Stated task => Render everything from the line containing "Select the interior" down to the line containing "Action: pyautogui.click(x=1085, y=583)" as a Markdown table with the columns Row and Line, skipping blank lines. Include only those records.

Part of a data file =>
===
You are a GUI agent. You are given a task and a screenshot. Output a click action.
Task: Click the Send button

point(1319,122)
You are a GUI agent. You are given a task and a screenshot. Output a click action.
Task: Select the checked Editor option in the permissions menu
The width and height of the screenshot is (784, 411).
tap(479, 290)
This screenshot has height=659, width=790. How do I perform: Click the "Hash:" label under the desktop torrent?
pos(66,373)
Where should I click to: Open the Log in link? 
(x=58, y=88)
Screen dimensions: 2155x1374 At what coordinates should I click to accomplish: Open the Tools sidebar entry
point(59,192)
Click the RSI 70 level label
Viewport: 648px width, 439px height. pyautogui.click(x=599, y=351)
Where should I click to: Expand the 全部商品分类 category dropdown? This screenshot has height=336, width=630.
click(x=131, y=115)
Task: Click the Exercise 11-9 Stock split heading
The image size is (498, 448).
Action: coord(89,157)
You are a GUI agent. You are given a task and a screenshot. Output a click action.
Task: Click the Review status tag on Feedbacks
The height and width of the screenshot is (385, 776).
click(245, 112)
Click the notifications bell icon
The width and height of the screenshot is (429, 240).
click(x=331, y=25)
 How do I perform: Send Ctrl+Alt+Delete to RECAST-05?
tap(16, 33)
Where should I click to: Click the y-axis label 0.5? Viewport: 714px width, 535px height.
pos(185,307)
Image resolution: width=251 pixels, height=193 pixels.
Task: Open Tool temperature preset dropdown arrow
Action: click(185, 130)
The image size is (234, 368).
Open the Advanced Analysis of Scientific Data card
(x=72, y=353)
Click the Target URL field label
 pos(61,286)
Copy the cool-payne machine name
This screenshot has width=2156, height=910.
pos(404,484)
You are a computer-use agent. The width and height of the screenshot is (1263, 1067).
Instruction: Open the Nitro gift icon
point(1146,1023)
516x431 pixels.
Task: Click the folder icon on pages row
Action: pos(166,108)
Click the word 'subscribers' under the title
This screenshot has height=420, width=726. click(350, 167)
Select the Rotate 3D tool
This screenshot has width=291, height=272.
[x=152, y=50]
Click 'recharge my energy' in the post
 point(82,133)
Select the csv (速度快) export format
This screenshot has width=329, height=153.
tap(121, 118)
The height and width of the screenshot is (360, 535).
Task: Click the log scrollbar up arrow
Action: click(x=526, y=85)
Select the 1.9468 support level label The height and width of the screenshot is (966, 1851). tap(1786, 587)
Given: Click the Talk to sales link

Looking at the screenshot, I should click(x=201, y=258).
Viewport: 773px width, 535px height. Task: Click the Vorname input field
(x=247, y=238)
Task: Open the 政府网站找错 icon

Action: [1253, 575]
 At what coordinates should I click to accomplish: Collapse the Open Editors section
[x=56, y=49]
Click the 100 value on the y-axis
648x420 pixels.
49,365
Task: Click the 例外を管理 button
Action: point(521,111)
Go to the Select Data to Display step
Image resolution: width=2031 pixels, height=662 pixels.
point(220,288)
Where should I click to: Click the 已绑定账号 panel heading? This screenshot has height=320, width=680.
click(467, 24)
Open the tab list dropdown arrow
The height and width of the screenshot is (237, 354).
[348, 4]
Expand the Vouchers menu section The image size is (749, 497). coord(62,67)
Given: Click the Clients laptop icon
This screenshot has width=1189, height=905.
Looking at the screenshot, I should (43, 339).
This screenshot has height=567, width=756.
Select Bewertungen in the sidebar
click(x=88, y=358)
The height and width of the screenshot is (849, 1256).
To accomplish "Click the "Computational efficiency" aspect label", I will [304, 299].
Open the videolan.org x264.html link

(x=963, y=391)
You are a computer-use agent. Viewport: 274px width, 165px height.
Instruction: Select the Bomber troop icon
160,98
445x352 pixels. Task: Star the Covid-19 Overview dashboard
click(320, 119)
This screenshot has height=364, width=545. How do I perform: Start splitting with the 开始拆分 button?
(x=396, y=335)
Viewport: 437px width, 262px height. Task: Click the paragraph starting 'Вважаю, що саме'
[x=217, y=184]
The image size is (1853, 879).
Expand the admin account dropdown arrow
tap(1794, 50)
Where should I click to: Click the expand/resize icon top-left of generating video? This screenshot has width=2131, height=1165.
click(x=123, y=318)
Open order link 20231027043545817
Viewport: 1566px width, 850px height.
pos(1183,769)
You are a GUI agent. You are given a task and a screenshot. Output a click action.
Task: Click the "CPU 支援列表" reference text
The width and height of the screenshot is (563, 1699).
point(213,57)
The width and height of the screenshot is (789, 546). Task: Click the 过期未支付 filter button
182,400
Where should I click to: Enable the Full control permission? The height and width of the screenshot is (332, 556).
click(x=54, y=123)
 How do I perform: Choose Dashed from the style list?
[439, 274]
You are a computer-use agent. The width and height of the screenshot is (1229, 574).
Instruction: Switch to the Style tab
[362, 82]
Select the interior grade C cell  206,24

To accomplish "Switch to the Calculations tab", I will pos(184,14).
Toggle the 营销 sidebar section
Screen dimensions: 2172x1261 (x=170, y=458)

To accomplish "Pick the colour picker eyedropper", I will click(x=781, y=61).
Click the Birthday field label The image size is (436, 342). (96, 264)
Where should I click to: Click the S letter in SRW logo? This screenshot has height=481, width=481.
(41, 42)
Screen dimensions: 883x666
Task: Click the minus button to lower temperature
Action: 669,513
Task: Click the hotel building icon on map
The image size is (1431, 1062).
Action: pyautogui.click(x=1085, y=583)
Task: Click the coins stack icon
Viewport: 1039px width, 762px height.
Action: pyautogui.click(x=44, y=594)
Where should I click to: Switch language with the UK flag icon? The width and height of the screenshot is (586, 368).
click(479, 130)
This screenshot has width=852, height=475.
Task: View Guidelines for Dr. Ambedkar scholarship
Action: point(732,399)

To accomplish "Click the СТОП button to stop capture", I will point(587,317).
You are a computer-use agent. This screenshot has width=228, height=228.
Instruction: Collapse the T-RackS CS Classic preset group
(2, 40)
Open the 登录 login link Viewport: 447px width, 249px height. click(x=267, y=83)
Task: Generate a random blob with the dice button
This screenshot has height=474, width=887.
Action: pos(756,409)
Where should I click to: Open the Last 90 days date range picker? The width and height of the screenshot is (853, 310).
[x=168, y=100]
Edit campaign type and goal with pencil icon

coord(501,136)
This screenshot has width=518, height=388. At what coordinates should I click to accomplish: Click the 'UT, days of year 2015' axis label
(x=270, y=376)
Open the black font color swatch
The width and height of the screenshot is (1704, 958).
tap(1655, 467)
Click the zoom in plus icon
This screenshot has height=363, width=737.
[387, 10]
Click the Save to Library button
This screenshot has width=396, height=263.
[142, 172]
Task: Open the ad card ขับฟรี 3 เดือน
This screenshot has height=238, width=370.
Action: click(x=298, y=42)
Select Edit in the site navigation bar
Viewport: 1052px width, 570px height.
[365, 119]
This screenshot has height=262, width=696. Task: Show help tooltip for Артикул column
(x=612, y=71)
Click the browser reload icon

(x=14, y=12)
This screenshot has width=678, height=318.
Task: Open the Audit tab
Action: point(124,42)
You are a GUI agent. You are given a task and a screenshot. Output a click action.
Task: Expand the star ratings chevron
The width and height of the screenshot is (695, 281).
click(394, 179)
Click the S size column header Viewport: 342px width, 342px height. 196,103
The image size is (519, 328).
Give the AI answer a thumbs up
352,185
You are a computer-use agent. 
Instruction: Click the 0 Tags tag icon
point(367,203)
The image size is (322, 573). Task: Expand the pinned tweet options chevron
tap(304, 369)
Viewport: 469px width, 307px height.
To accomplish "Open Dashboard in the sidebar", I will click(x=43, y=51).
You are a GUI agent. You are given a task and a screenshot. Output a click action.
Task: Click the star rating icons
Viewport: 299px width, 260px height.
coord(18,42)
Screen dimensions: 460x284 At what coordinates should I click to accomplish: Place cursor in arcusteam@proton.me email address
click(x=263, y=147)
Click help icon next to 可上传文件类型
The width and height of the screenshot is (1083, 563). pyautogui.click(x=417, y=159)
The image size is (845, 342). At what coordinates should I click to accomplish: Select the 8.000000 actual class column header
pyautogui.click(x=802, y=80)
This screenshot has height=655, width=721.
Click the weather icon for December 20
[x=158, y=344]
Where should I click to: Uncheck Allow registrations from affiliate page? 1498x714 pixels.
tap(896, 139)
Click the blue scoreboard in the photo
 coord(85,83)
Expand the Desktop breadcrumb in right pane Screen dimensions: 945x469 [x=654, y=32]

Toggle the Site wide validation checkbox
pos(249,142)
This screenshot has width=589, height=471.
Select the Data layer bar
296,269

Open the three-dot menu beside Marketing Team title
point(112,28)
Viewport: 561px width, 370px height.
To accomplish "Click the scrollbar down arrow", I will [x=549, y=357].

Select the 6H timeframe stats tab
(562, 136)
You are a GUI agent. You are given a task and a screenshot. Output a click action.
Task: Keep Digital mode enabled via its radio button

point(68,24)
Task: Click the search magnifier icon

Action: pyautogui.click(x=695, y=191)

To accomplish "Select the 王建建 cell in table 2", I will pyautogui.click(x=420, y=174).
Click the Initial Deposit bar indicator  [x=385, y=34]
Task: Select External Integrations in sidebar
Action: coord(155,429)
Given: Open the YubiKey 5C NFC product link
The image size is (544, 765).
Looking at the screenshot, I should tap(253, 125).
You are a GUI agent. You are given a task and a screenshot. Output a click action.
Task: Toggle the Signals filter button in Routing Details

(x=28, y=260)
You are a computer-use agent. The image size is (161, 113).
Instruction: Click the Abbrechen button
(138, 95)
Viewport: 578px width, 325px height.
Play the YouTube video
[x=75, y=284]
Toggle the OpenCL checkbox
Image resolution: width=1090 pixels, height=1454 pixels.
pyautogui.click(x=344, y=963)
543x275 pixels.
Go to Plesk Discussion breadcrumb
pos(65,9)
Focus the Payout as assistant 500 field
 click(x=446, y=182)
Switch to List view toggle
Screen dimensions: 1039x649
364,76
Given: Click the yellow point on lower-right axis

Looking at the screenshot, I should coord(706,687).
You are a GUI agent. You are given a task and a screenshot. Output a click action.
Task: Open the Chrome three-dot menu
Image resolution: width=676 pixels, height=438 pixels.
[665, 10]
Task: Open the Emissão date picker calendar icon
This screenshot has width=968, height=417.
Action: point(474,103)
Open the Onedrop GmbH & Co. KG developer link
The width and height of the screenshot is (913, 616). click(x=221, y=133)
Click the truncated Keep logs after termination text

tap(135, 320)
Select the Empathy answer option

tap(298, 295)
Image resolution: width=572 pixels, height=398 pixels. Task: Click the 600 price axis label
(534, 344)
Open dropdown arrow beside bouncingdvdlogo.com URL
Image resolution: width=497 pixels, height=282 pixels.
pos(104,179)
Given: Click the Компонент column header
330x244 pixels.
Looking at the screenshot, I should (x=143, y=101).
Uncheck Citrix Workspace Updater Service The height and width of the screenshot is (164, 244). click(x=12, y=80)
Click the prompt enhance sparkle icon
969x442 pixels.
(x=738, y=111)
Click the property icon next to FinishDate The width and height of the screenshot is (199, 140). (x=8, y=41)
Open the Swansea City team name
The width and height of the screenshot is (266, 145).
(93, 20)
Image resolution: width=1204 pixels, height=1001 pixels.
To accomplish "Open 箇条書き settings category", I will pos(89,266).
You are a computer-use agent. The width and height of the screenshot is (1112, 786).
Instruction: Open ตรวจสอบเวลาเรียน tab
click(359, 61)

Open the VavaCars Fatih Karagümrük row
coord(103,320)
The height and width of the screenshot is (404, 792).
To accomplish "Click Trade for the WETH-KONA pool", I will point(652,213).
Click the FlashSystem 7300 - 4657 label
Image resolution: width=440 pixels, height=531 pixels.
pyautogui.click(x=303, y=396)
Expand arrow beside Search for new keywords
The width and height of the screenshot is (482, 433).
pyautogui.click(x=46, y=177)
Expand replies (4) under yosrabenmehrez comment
===
Exercise response =>
| Row | Line |
|---|---|
| 1 | Select the interior grade C cell  206,24 |
| 2 | To accomplish "Switch to the Calculations tab", I will pos(184,14). |
| 3 | Toggle the 营销 sidebar section |
| 4 | Screen dimensions: 2172x1261 (x=170, y=458) |
| 5 | To accomplish "Pick the colour picker eyedropper", I will click(x=781, y=61). |
| 6 | Click the Birthday field label The image size is (436, 342). (96, 264) |
| 7 | Where should I click to: Click the S letter in SRW logo? This screenshot has height=481, width=481. |
| 8 | (41, 42) |
| 9 | Screen dimensions: 883x666 |
| 10 | Task: Click the minus button to lower temperature |
| 11 | Action: 669,513 |
| 12 | Task: Click the hotel building icon on map |
| 13 | The image size is (1431, 1062). |
| 14 | Action: pyautogui.click(x=1085, y=583) |